• **Work to be completed**
Search the data for "agent" and copy every matching line.

• **Dataset records**

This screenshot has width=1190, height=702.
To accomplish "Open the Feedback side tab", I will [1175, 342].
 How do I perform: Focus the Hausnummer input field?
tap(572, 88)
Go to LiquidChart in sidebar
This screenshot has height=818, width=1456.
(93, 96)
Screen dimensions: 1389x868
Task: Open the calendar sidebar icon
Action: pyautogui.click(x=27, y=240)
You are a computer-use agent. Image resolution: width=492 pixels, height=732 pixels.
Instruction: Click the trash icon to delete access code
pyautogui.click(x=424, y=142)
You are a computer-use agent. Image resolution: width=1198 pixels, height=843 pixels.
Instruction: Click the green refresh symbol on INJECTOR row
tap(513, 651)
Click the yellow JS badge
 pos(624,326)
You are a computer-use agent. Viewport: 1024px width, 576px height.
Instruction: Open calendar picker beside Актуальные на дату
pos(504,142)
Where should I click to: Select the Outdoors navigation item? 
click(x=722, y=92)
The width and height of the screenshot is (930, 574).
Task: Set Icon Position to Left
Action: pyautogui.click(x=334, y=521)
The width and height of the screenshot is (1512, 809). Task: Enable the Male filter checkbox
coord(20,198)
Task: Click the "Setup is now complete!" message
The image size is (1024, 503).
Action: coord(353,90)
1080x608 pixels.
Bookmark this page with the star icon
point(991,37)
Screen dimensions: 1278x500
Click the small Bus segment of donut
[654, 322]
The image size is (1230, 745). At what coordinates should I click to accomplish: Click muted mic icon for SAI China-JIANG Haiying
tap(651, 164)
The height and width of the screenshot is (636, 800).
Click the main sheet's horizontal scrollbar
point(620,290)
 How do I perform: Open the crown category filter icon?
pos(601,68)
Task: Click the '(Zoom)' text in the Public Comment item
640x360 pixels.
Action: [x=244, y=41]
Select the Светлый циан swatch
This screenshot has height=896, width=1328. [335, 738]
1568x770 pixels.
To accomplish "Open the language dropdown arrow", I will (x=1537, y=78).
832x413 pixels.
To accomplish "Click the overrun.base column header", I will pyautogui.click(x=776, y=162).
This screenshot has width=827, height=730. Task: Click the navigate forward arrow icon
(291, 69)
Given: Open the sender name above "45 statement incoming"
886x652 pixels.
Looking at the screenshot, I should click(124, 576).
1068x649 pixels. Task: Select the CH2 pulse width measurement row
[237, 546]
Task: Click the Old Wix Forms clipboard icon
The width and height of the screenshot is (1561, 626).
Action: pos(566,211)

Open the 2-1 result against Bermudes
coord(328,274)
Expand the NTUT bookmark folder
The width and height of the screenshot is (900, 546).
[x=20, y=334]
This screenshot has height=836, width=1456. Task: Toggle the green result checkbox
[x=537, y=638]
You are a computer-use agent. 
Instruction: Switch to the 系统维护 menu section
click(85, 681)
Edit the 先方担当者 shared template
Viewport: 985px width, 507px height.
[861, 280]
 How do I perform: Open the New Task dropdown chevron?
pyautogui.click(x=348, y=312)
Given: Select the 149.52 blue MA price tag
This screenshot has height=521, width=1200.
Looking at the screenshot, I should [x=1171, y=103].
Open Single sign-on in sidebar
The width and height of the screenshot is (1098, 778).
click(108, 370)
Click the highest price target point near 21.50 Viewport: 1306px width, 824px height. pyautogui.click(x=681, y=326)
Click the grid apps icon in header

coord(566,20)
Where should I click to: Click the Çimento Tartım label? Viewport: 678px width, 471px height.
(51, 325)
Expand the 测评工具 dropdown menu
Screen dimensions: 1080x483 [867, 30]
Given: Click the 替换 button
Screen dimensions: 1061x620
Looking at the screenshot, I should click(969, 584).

• **Answer space**
You are a computer-use agent. Image resolution: width=492 pixels, height=732 pixels.
You are a computer-use agent. Image resolution: width=1198 pixels, height=843 pixels.
You are a computer-use agent. Viewport: 1024px width, 576px height.
You are a computer-use agent. 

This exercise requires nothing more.